Wypluwka płomykówki znaleziona w kościele.


Miejscowość dobrze znana, ale nie przypominam sobie, abyśmy kiedykolwiek odnotowali tam obecność płomykówki. Kościoła natomiast nie kojarzę, a zwiedziłem ich już trochę w poszukiwaniu sów. Zaglądam do bazy danych - faktycznie nic nie ma na temat. Dzwonię do Dominika, który jest w tym rejonie obeznany lepiej ode mnie. On również nie ma żadnych informacji. Super! – może się okazać, że to nowe stanowisko. Szanse są duże, gdyż okres lęgowy się już zaczął. Tym bardziej trzeba jechać i uświadomić księdza, żeby nikt nie zapychał otworów wlotowych do kościoła. Po krótkiej rozmowie jesteśmy umówieni pod plebanią o godz.14.00. Są też chętni na wypad, których nie trzeba było specjalnie namawiać: Marcin i Maciek z Magdą (znam ich na tyle dobrze, że gdybym musiał namawiać to bym stwierdził, że coś jest nie tak z nimi i trzeba powiadomić natychmiast lekarza).

 

  

Na pierwszy rzut oka kościół jest niedostępny dla ptaków.



Docieramy na miejsce. Trzeba przyznać, że miejscowość wygląda „płomykówkowo”. Dużo terenów otwartych, sporo starych dostępnych dla ptaków budynków. Kościół natomiast nie bardzo – niski, nie ma wieży, sygnaturka uszczelniona na amen. Wrażenia bywają jednak złudne.
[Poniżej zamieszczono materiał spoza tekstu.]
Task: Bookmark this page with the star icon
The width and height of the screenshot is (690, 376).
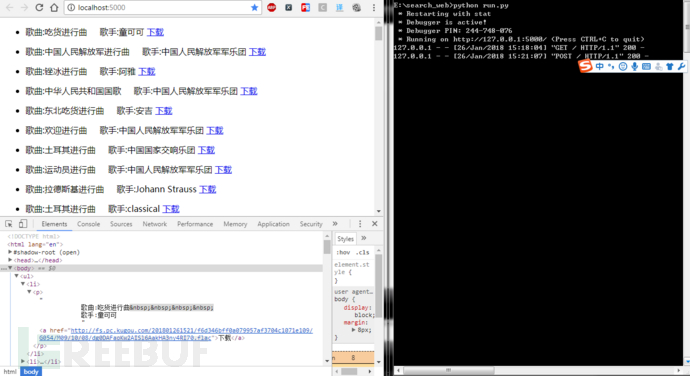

Spacerek wokół budynku i już wiemy, że strych kościoła to potencjalne „m” dla płomykówki, do którego może wlecieć przez trzy niezabezpieczone otwory. Ksiądz proboszcz jest zdumiony jak błyskawicznie rozchodzą się informacje na Południowym Podlasiu. Zaprasza nas do środka kościoła i opowiada jak to dziś było z tą płomykówką. Po sowie ani śladu..

 

  

Otwór przez który płomykówka dostaje się na strych

 

Cały kościół przeszukany, a jej nie ma. Co nie znaczy, że nie obserwowała nas gdzieś z ukrycia, gdyż zakamarków w kościele pełno. Po kilku chwilach wiemy już, skąd się pojawiła i gdzie zniknęła. W bocznej części kościoła (ale nie była to nawa – co by nie padły podejrzenia, że  podstawówki nie skończyłem) w suficie jest dziura po wywietrzniku, przez którą strych łączy się ze środkiem kościoła. Pod nią znajdujemy świeżuteńką wypluweczkę i  gęste, białe rozpryski po płomykówkowej kupce. Niewątpliwie była tutaj, nie może więc być mowy o żadnej zbiorowej halucynacji. Ale czy jest lęgowa w tym budynku? Na to pytanie jest prosta i pewna odpowiedz: strych! Niestety sprawa nie jest łatwa. Nie trzeba posiadać IQ Einsteina (170 – przyp. red.), żeby w grzecznych wymówkach księdza wyłowić przekaz: „dziś nie wejdziecie i raczej w ogóle musicie o tym zapomnieć”. Szkoda, że nie uda się odpowiedzieć na nasze wątpliwości, ale trudno, nie pierwszy i nie ostatni raz. Ważne, aby płomykówka była cała. Cieszy nas fakt, że ksiądz jest przychylnie nastawiony do jej obecności. Pojawienie się sowy nie wywołało dezorganizacji na mszy świętej, a jedynie pozytywne emocje. Otwory wlotowe na strych, jak również otwór strych-kościół, nie będą zatkane. Z rozmowy z księdzem dowiadujemy się, że w tym roku płomykówka obserwowana była w kościele po raz pierwszy. Utwierdza nas to w przekonaniu, że jest to zupełnie nowe stanowisko. „Na rozchodne”, zostawiamy kilka naszych edukacyjnych folderów, zostawiamy numer kontaktowy „w razie czego” i  nawiązujemy wstępną współpracę.

 

  

Liczenie przelotnych gęsi w Dolinie Liwca.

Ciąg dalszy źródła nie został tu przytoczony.